Apple ma obecnie więcej zysku netto każdego kwartału niż Google rocznej sprzedaży z Androida. Dane finansowe podawane przez firmę są przy tym o tyle nieprecyzyjne, że ogłoszony w październiku przez Google'a przeskok sprzedaży z 2,5 mld dolarów do 8 mld dolarów może dotyczyć okresu od października 2012 do 30. września 2013 roku, a nie danych historycznych. Pytaniem otwartym pozostaje kwestia ile z tych 8 mld dolarów popłynie do wydawców książek, muzyki i filmów, producentów aplikacji i operatorów komórkowych.

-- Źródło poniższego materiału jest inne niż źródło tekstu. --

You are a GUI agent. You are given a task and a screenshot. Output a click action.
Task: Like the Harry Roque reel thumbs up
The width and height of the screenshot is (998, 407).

Co smutne, choć Google jest podstawową wyszukiwarką internetową w większości regionów świata, koncernowi słabo idzie docieranie z reklamą do użytkowników Androida. System Google'a generuje 25,56% mobilnego ruchu w Internecie (iOS 46,37%), ale ma tylko 16,79% udziału w sprzedaży mobilnych reklam. W przeliczeniu na jednego użytkownika system Apple'a zarabia prawie dwukrotnie więcej (w przypadku iPadów ponad 5 razy więcej). Lepiej radzi sobie też RIM, producent smartfonów BlackBerry. Właściwie gorzej wypada tu jedynie Symbian. Sytuacja jest o tyle dziwna, że Android miał przecież w myśl pierwotnej koncepcji zarabiać na siebie tylko i wyłącznie z reklam, co Google musiał szybko zmienić.
Do tego dochodzi potężny Apple, który coraz skutecznej walczy o prawa patentowe z Samsungiem i powoli zbiera się do ataku na androidowy Matrix, czyli właśnie Google'a. W tym świetle zmiana właściciela popularnego, choć trudnego w utrzymaniu systemu staje się coraz bardziej prawdopodobna. Komu Google mógłby podrzucić swoje kukułcze jajko? Lepszego kandydata niż Samsung próżno szukać.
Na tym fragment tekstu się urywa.